What is being asked
Only an exact copy of the records, from the line with "How do I perform: Open the 添加背景音乐" through the last line, is wanted.

Exercise material
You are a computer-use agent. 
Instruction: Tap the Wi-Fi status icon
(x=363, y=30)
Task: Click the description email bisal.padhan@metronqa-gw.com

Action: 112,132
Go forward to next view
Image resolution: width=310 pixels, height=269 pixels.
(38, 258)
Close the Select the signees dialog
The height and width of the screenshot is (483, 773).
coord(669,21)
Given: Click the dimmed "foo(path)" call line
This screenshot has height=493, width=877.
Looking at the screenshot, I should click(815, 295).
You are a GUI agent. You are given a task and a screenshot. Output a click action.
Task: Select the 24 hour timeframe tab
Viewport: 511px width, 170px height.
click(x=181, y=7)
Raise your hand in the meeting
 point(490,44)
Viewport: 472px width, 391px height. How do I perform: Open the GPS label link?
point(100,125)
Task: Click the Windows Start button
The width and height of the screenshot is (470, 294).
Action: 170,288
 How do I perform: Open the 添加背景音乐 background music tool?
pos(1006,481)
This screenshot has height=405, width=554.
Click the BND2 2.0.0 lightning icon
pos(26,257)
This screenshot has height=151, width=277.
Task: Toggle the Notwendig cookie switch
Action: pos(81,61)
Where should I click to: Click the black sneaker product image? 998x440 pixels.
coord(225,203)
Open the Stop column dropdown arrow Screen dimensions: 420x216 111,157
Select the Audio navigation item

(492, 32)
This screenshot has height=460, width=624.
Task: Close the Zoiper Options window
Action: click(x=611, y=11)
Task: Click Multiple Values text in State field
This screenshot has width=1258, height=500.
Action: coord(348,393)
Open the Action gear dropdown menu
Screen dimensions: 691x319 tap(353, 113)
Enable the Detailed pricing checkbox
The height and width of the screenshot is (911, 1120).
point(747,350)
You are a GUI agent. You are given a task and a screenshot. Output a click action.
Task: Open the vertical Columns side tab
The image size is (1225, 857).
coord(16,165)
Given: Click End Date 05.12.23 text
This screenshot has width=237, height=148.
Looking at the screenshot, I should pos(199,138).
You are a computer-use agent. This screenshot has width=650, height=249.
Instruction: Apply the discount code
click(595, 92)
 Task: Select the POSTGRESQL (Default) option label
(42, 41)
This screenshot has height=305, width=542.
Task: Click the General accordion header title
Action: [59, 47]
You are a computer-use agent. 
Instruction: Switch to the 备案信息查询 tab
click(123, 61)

Completed exercise
 How do I perform: Open the 添加背景音乐 background music tool?
pos(1006,481)
This screenshot has height=405, width=554.
Click the BND2 2.0.0 lightning icon
pos(26,257)
This screenshot has height=151, width=277.
Task: Toggle the Notwendig cookie switch
Action: pos(81,61)
Where should I click to: Click the black sneaker product image? 998x440 pixels.
coord(225,203)
Open the Stop column dropdown arrow Screen dimensions: 420x216 111,157
Select the Audio navigation item

(492, 32)
This screenshot has height=460, width=624.
Task: Close the Zoiper Options window
Action: click(x=611, y=11)
Task: Click Multiple Values text in State field
This screenshot has width=1258, height=500.
Action: coord(348,393)
Open the Action gear dropdown menu
Screen dimensions: 691x319 tap(353, 113)
Enable the Detailed pricing checkbox
The height and width of the screenshot is (911, 1120).
point(747,350)
You are a GUI agent. You are given a task and a screenshot. Output a click action.
Task: Open the vertical Columns side tab
The image size is (1225, 857).
coord(16,165)
Given: Click End Date 05.12.23 text
This screenshot has width=237, height=148.
Looking at the screenshot, I should pos(199,138).
You are a computer-use agent. This screenshot has width=650, height=249.
Instruction: Apply the discount code
click(595, 92)
 Task: Select the POSTGRESQL (Default) option label
(42, 41)
This screenshot has height=305, width=542.
Task: Click the General accordion header title
Action: [59, 47]
You are a computer-use agent. 
Instruction: Switch to the 备案信息查询 tab
click(123, 61)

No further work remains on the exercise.